Audit of antenatal care at a community health centre in Tshwane North subdistrict, Gauteng province
AbstractObjective: Few studies document the level of compliance with antenatal care protocols in primary health care in South Africa. The aim of this study was to conduct an audit of antenatal care at a community health centre in Tshwane North subdistrict in order to measure the level of compliance of maternity staff with antenatal care protocols. This study was part of a larger study on a quality improvement initiative in primary health care.
Design and setting: A retrospective cross-sectional descriptive study was undertaken of women attending antenatal care at the study clinic. Data were collected through a review of the women’s antenatal cards using criteria from the Guidelines for maternity care in South Africa and the basic antenatal care (BANC) checklist. In addition, qualitative interviews of maternity staff were undertaken in order to investigate reasons for noncompliance with the maternity care guidelines.

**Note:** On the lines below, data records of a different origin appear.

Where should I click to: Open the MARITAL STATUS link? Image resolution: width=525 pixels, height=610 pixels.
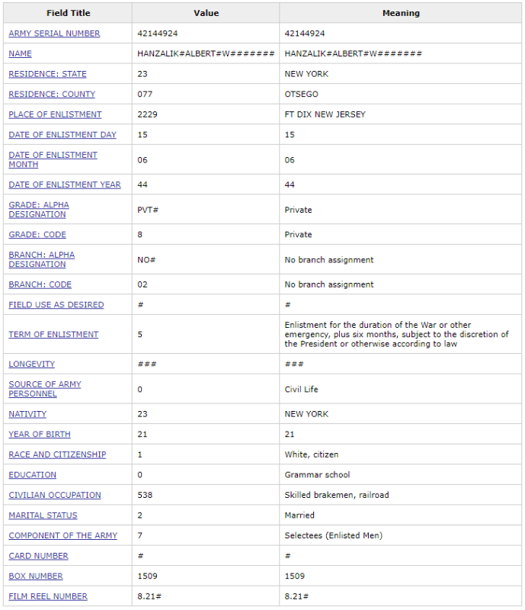click(43, 515)
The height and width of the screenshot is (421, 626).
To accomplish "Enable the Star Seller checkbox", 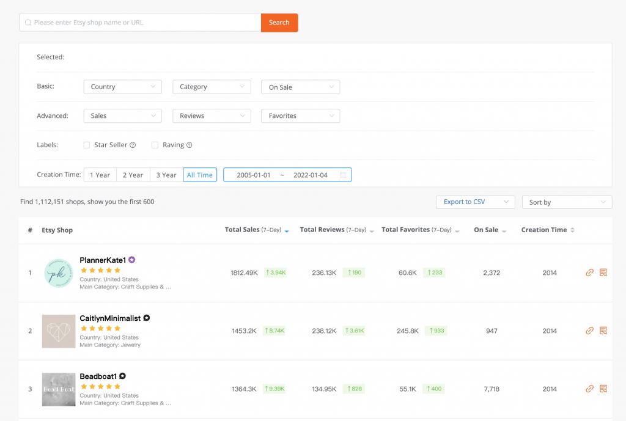I will click(x=87, y=145).
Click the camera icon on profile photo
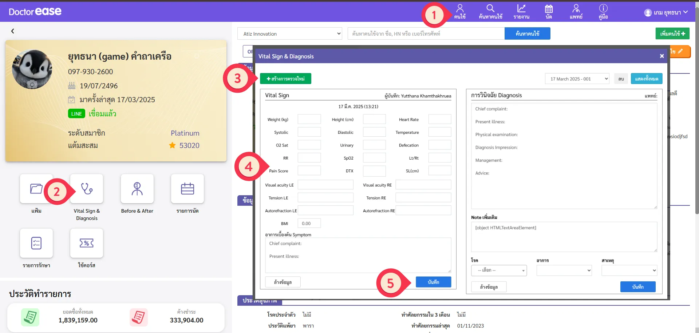 coord(32,85)
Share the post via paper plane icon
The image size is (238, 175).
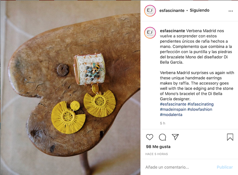175,137
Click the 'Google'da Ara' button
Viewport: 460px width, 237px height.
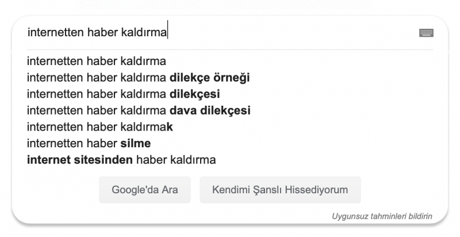point(145,190)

Results: The overall rate of compliance of nurses was 85.1%. This is less than optimal. The response (decision-making and interpretation) component of compliance was only 57.6%. This represents a significant missed opportunity in terms of quality of antenatal care. Important protocols, such as that pertaining to the prevention of mother-to-child transmission (PMTCT) of human immunodeficiency virus, were also not carried out correctly. The response to PMTCT protocols was 50% only, another significant opportunity missed. Administrative factors, patient-related factors and deficiencies in the knowledge and skills of nurses were identified and documented as reasons for noncompliance.
Conclusion: The study has provided a detailed picture of the situation with regard to non-compliance with the maternity care guidelines in a primary health care facility. Therefore, these data are very important in terms of quality assurance of maternity services in primary health care.